— Tarea asignada a —
Copia las filas de más abajo que contengan la cadena "bounding", distinguiendo entre mayúsculas y minúsculas.

— Fragmento seleccionado —
++++++++++++++++++++
Hace unos días estuve pasando un rato agradable entre las estanterías de la Casa del Libro de la Gran Vía de Madrid. Concretamente en las dedicadas al diseño gráfico y tipografía. Tengo que decir que la disponibilidad de libros sobre tipografía se ha multiplicado de forma notable si lo comparábamos con los textos disponibles a principios de este siglo, pero también constaté que, centrándome en los manuales sobre tipografía, sus contenidos eran prácticamente similares: un par de capítulos dedicados a dar un repaso por la historia de la tipografía y la imprenta deteniéndose en los grandes nombres de impresores y creadores de tipografías, otros más que versan sobre la anatomía y tipologías tipográficas y, para finalizar, otro dedicado a la composición en sus distintas variables, articulación de jerarquías, partes del libro, etc.
++++++++++++++++++++
Datos registrados
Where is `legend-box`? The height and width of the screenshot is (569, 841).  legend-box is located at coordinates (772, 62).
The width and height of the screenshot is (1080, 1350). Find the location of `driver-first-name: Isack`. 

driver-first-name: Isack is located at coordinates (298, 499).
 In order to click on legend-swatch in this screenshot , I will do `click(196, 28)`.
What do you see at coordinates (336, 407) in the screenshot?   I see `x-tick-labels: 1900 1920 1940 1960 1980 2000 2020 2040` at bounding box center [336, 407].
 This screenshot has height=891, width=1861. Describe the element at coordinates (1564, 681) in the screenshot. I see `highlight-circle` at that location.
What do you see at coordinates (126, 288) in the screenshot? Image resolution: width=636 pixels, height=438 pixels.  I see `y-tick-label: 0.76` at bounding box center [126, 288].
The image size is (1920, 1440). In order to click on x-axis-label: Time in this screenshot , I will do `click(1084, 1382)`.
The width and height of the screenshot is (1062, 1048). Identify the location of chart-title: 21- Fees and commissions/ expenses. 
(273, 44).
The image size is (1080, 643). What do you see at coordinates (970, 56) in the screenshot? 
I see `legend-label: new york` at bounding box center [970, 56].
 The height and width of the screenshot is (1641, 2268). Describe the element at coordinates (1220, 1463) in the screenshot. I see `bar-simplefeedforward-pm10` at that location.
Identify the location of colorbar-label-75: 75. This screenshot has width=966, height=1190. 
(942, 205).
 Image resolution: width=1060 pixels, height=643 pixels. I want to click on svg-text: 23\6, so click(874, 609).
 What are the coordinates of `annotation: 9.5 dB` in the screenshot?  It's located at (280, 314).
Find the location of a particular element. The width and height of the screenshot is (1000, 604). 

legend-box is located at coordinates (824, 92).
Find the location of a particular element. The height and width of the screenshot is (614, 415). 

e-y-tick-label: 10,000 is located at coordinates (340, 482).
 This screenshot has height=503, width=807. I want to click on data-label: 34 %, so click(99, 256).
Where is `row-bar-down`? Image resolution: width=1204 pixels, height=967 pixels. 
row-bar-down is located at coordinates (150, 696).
++++++++++++++++++++
— Tarea asignada b —
Escribe la continuación del texto sobre los manuales de tipografía a partir de donde termina.

— Respuesta a —
What do you see at coordinates (336, 407) in the screenshot?   I see `x-tick-labels: 1900 1920 1940 1960 1980 2000 2020 2040` at bounding box center [336, 407].
What do you see at coordinates (126, 288) in the screenshot? Image resolution: width=636 pixels, height=438 pixels.  I see `y-tick-label: 0.76` at bounding box center [126, 288].
I see `legend-label: new york` at bounding box center [970, 56].

— Respuesta b —
Pero lo que más llamó mi atención fue la paradoja implícita entre unos contenidos sobre un oficio, o arte, que presenta un poso tan importante de referencias históricas y prácticas pretéritas y su práctica actual que, salvo en proyectos de recuperación de tipo artesanal, se lleva a cabo utilizando flamantes ordenadores personales. Esta es la razón por la que, a través de este artículo, pretendo reflexionar sobre el papel que juega la historia en la enseñanza contemporánea de la tipografía usando como punto de partida mi propia experiencia personal.
Mi formación tipográfica es en su mayor parte autodidacta. Los autodidactas solemos poner toda la pasión en el objeto de nuestro interés y en mi caso, la luz que iluminó mi camino fue el prólogo de Josep María Pujol a la obra del tipógrafo e investigador inglés Stanley Morison Principios fundamentales de la tipografía.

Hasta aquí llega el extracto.